Dubito che se il blockbuster catastrofico The day after tomorrow non avesse portato alla ribalta la Corrente del Golfo e non ne avesse “previsto” il collasso con conseguente immediata glaciazione dell’emisfero nord, ci saremmo trovati qui a parlarne così spesso. E c’è da dubitare anche che se ne sarebbe occupata la ricerca con impegno diverso da quello riservato ad altri pur importanti pattern del clima globale. Ma, tant’è, ecco un altro studio sulla famigerata CdG, sul suo stato di salute, sulla ciclicità o meno delle sue oscillazioni, sul collasso più o meno imminente causa climate change etc etc…

Atlantic circulation is not collapsing — but as it shifts gears, warming will reaccelerate – Da Eurekalert

Anche in questo caso, la faccenda è grave ma non seria e, sorprendentemente, le notizie sono (quasi) buone. Dall’analisi dei dati di prossimità e delle recenti osservazioni dirette disponibili, il team di ricercatori che ha pubblicato il paper ripreso da Eurekalert e uscito su Nature, ha dedotto che il recente rallentamento della componente sottomarina dell’AMOC (Atlantic Meridional Overturning Circulation) di cui la CdG è la componente ascendente di superficie, non debba essere attribuito al clima che cambia, quanto piuttosto ad una ciclicità di lungo medio periodo. Quindi, per ora niente emergenza.

Tuttavia – non si può mai star tranquilli – dal momento che il rallentamento sarebbe anche la fase del ciclo in cui la circolazione oceanica è più efficiente nel trasferire il calore dall’atmosfera alle profondità oceaniche, ecco che un eventuale cambiamento di ciclo verso una fase di maggiore velocità si tradurrebbe in una minore efficienza del processo suddetto, con conseguente ripresa del rateo di aumento delle temperature superficiali globali, che in effetti ha rallentato e non poco da inizio secolo, al netto degli eventi di El Niño più recenti, primo tra tutto quello del 2015-2016.

Ora, come giustamente sottolineano gli autori pur alla luce delle loro deduzioni, le serie oggettive dell’efficienza della circolazione oceanica sono davvero molto brevi, per cui sarà comunque necessario disporre di serie ben più lunghe per validare questi risultati e per, eventualmente, registrare il collegamento con le temperature globali, ma viene comunque spontanea una domanda: se si tratta di cicli e se questo collegamento funziona come lo descrivono, quanta parte del global warming delle ultime decadi del secolo scorso è da ascrivere a queste dinamiche e quanto a forcing di altra natura, per esempio quello antropico?

Restiamo col dubbio e aspettiamo.

Buona giornata.

Addendum: ora il paper è disponibile on line e liberamente accessibile.

Global surface warming enhanced by weak Atlantic overturning circulation

Davvero interessante la figura 1 (qui sotto con didascalia originale) in cui è mostrata la variazione di assorbimento di calore da parte dell’oceano sotto i 200 mt di profondità. La quantità di energia stimata essere parte della “sola” variazione è pari a sei mesi di consumo energetico globale. Questo da un lato fa capire quale sia l’immensità delle forze in gioco dall’altro quale sia il divario tra l’agitarsi della mosca cocchiera umana e le dinamiche del gigante clima.

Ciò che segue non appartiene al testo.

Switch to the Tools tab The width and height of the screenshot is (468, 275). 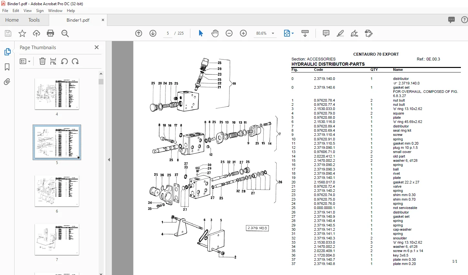[34, 20]
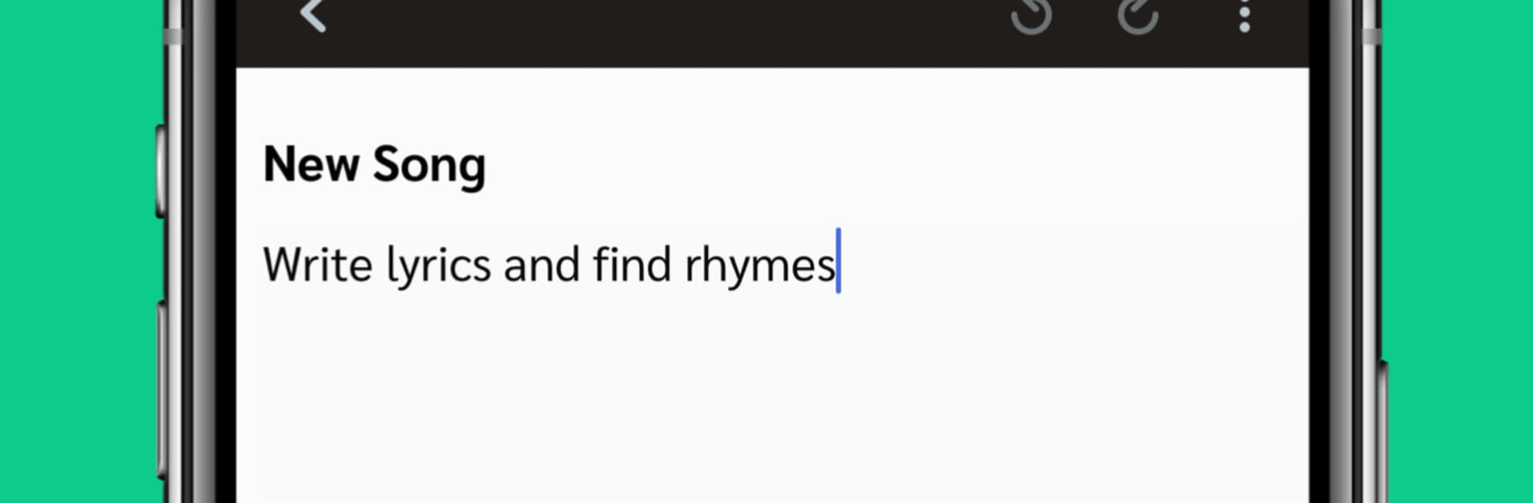The image size is (1533, 503).
Task: Place cursor on the word 'find'
Action: (x=632, y=264)
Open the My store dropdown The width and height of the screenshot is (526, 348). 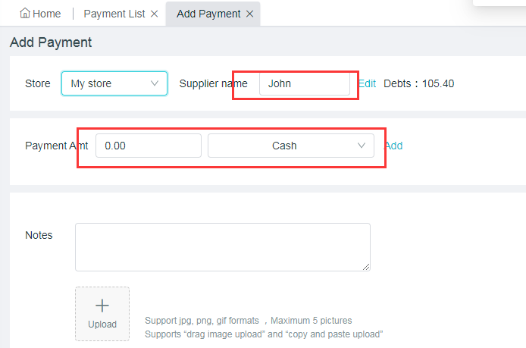coord(114,83)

The SST from ERSST.v4 is shown as a black curve and the 0−200-m OHC from the ISHII and Scripps datasets (see Methods) is shown as an orange curve, showing that they co-vary and that both are in a warming slowdown, while the total OHC, as approximated by the 0−1,500-m OHC (red curve), is increasing at the regressed linear rate of 0.42 W m−2 (red dashed straight line). This excess heat from forcing is sequestered below 200 m. The orange-shaded region represents the additional amount of heat stored in the 200−1,500 m layer since 2000, about 89 ZJ. One zettajoule is equivalent to twice the world’s annual energy consumption. If this additional storage were absent, the upper 200 m would have increased at the rapid rate of the red curve. We adjusted the data for the Southern Ocean to remove a possible artefact due to the rapid transition from no-Argo to the Argo observing platform around 2002−200328. The inset shows the division of the 89 ZJ of global ocean increase in heat storage in the 200−1,500 m layer into the four ocean basins and two periods. 35° S marks the northern boundary of the Southern Ocean and the southern boundary of the Atlantic, Pacific and Indian oceans. The error bars are one-standard-deviation errors of the linear regression.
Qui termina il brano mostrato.